Behavioral effects noted are self-harm, eating disorders, alcohol and drug use, trouble sleeping, uncomfortable with physical contact with others, repeating school grades, absent from school often, and criminal activity.

The Foundation states, “Perpetrators often convince and manipulate children to lie or be silent about their abuse, which can make it hard to recognize signs of child abuse and neglect.”

Children can appear confused, ashamed, or guilty — all of which can make them feel isolated or alone.

What we can do as a whole if we notice any of the signs mentioned above (physical, psychological, or behavioral) is to monitor the situation.

If we can recognize the signs, we can work together to help prevent the abuse and neglect from happening. By bringing together businesses of the community, neighbors, schools, families, and friends — we can work together to make a massive impact on the lives of children across the nation. We can promote safety and awareness and help to prevent abuse from happening.

We can keep our children happy through mentoring in the community — whether that means coaching in a sport’s league or going the extra mile to volunteer at local schools or connect with families in the neighborhood.

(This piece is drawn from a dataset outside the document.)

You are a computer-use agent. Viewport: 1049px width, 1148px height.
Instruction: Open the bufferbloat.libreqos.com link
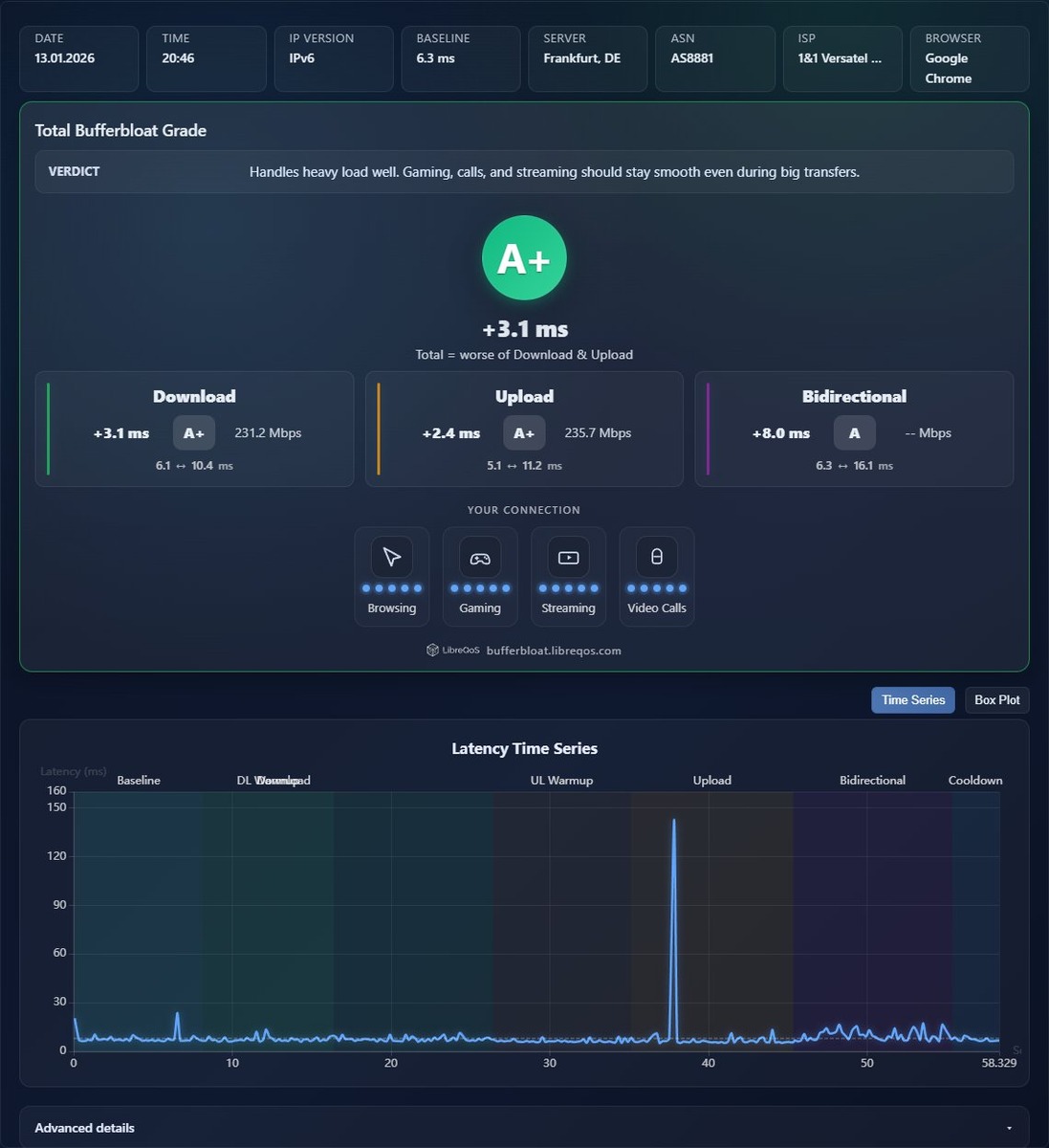click(x=554, y=651)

Together, we can be advocates for children by contacting our elected officials to let them know that we are supporters of programs that help to prevent child abuse and neglect.

This April, whether you’re wearing blue, supporting the cause through the outlets of social media, or planting your very own pinwheel garden in your front yard — you are making a difference.

So many sorts of great societal change can happen at the local level. So start where you are with what you have — and know that you, individually, are making a difference. Your influence matters in the lives of children around the country and around your community.

From all of us at Children’s Bureau — thank you for doing what you can to make our world a beautiful and better place.

We look forward to celebrating Child Abuse Prevention Month with you this April 2018.